Твой маленький Томас…

И так далее — еще несколько страниц. Я зачислил это письмо в разряд безвредных и порвал. Оделся, выпил чаю и отправился на службу. Лифт не работал, и потому я пошел вниз пешком.

За качающимися дверями меня встретил сырой, насыщенный дождем воздух, он хлынул мне в горло, и я сразу почувствовал, что все-таки подцепил эту чертову Томмину простуду. Заря вставала грязная, желтая, фонари на улицах продолжали гореть, освещая плакаты, которые оповещали о предстоящей стачке электриков. Какой удручающий вечер провели мы вчера с Клиффордом. Что он имел в виду в конце, когда спросил, не слыхал ли я какой-то новости? Он часто говорит образно, красочно, с этакой риторической многозначительностью — дальше начинает уже работать чистая фантазия. Что же до письма Томми, в котором она нарисовала картину счастливой семейной жизни с малышами вокруг, то, вспомнив о нем, мне захотелось сплюнуть. На этот раз она хоть не сюсюкала, не называла их «малышами», что с ней иногда случаюсь. Какой страшный мне приснился сегодня сон насчет Кристел. Что я стану делать, если Кристел умрет? Но ведь ее брак с Артуром — это все равно что смерть. Хорошо ли она разобралась в своих чувствах? Хорошо ли разобралась в том, что ее брак повлечет за собой? Или она воображает, что сможет выйти замуж за Артура и сохранить меня? Не вел ли я себя героически глупо в связи с этой историей? Не следовало ли мне, как я сказал Клиффорду, просто воспрепятствовать браку Кристел?
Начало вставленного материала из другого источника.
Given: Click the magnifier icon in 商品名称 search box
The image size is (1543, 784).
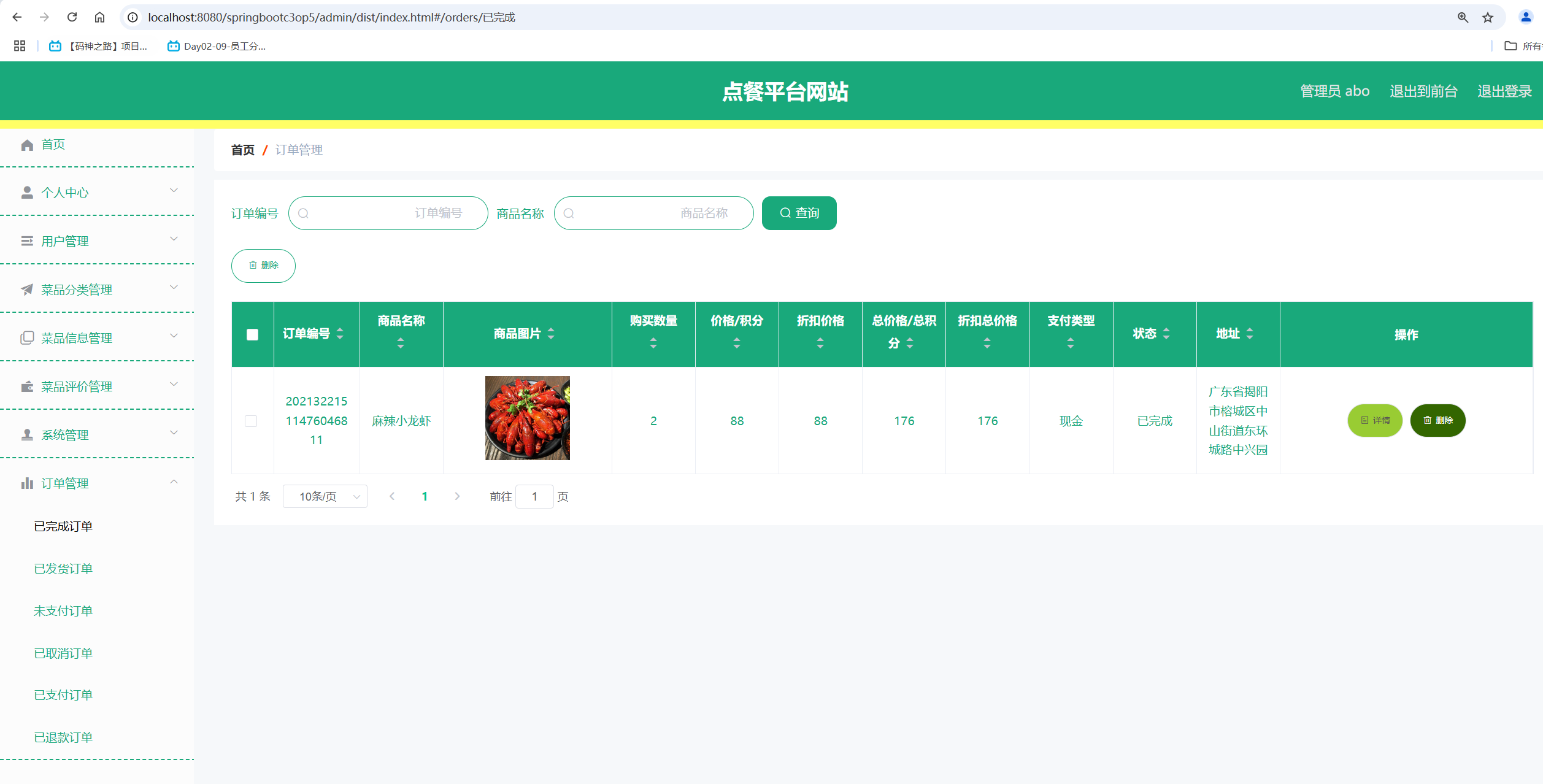Looking at the screenshot, I should pos(568,213).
Туман черных мыслей, окружавший меня, вдруг прорвался, рассеялся. Что случилось? Только что я шаркал по тротуару в толпе других зомби,[41] прокладывая себе путь сквозь сеявшиеся сверху желтоватые ледяные капли, вдыхая влажный воздух, ножом врезавшийся в мое нутро, и вдруг все вокруг стало теплым и ярким. Точно фокусник легонько ударил меня золотым шаром по голове. Я заметил на другой стороне улицы Бисквитика, которая медленно шагала параллельно мне, слегка повернув ко мне голову. На ней было суконное пальтишко с поднятым капюшоном, и просто удивительно, что я узнал ее. Как будто некая благая сила направила мой взгляд в ту сторону, и я уловил блеснувший черный глаз и острую скулу. И вдруг почувствовал радость и вместе с ней — удивление оттого, что затопившее меня теплое чувство было радостью, а я чувствовал, что это радость, необъяснимая, незваная, беспричинная, несомненно преходящая, но это необычайное ощущение было именно радостью и ничем другим.
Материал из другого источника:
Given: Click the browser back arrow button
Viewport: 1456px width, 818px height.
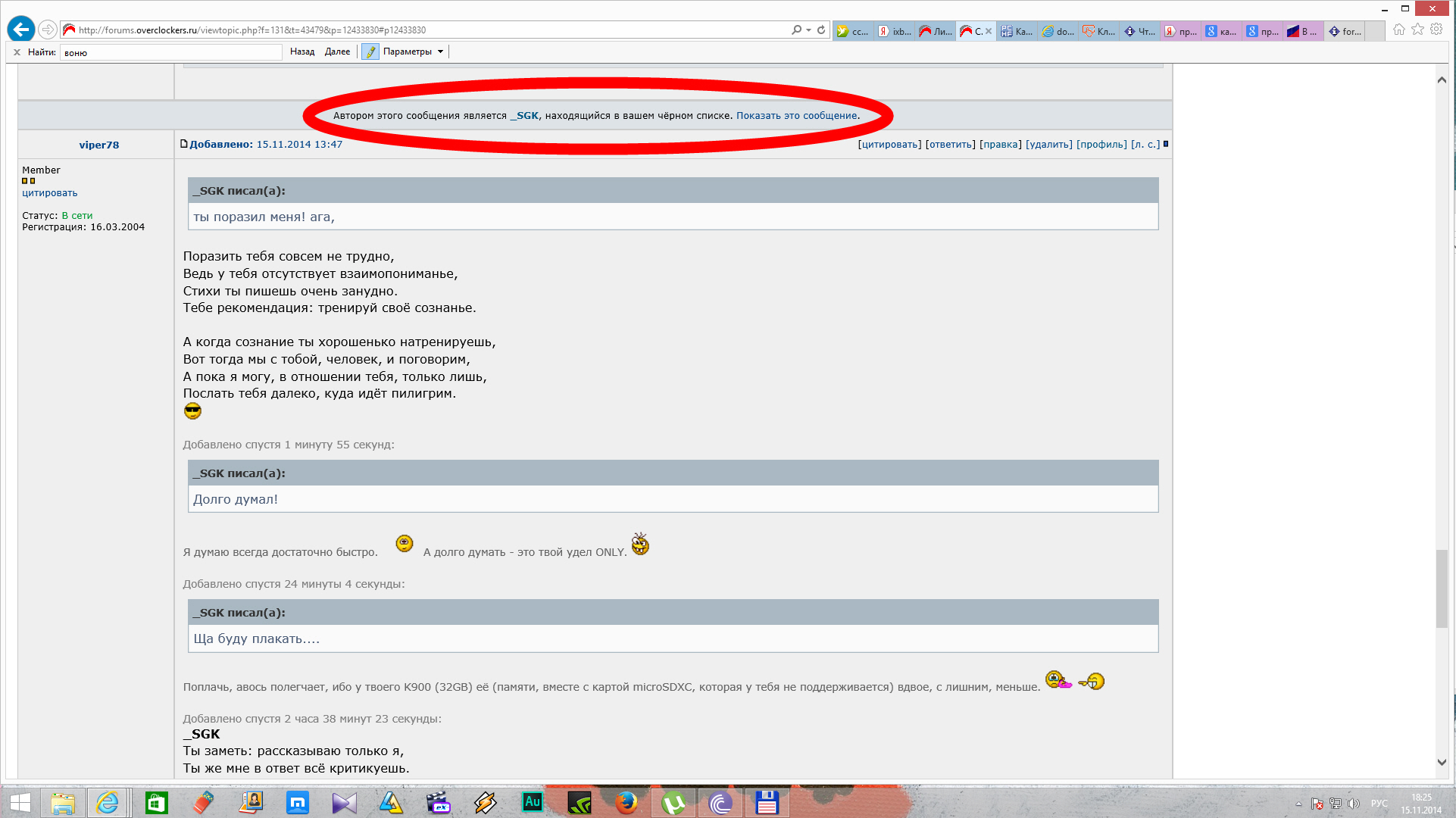Looking at the screenshot, I should coord(21,30).
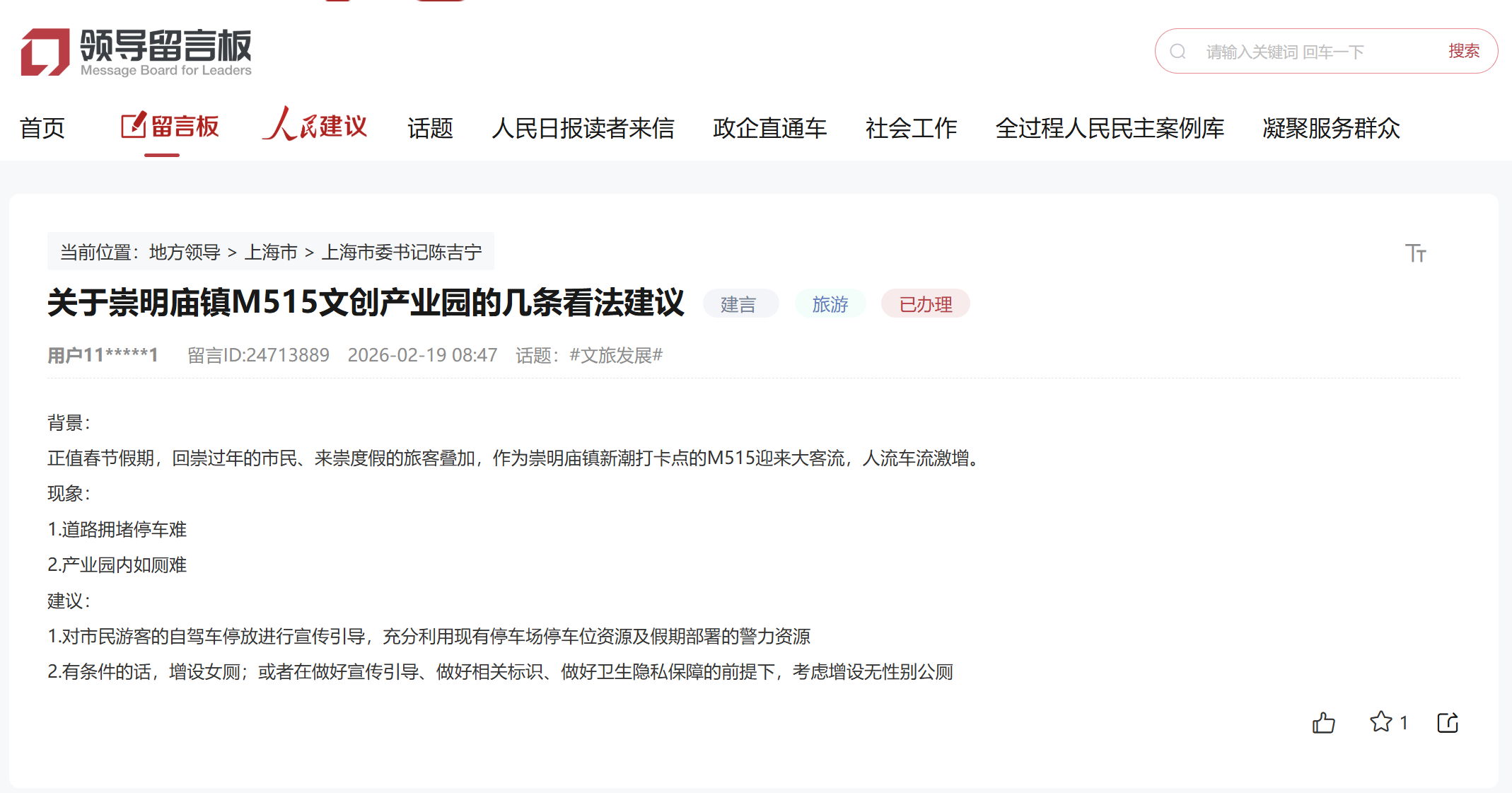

Я продолжал идти, делая вид, будто не замечаю Бисквитика, гадая, как она поступит, подойдет ли ко мне. Однако, сделав шагов двадцать, я понял, что мы по-идиотски, зря теряем время. Я дал Бисквитику немного обогнать меня, затем пересек улицу, и, подойдя к ней сзади, схватил за запястье. У меня было такое чувство, точно мы знаем друг друга не один год. Я сжал тонкое запястье, затем, взяв за пальцы, продел ее руку под мой локоть. На ней была короткая шерстяная перчатка; я стянул ее, сунул к себе в карман и сжал теплую сухую руку Бисквитика в своей холодной влажной руке. Я очень редко ношу перчатки. Плечом и бедром я чувствовал тепло ее тела. Мы шагали рядом в полумраке, уносимые потоком людей. Я не смотрел ей в лицо.

— Итак, милый мой Бисквитик?

— С добрым утром.

— Кому это ты желаешь доброго утра?

— С добрым утром, Хилари.

— Сегодня вечером ты ужинаешь со мной. — Во вторник я обычно посещал Артура, но это едва ли имело значение.

— Нет, извините, не могу.

— Почему же? Они не разрешат?

— Я не могу.

— Бисквитик, ты что, замужем?

— Нет.

— У тебя нет кольца? Нет. Но, может быть, существует человек, который управляет твоей жизнью?

— Нет у меня такого человека…

— Так почему же ты не можешь? Знаешь, Бисквитик, похоже, что ты просто дразнишь меня. Я больше не намерен мириться с тем, что ничего о тебе не знаю, не знаю, почему ты преследуешь меня. Странно это как-то получается. Ты живешь где-то здесь, поблизости?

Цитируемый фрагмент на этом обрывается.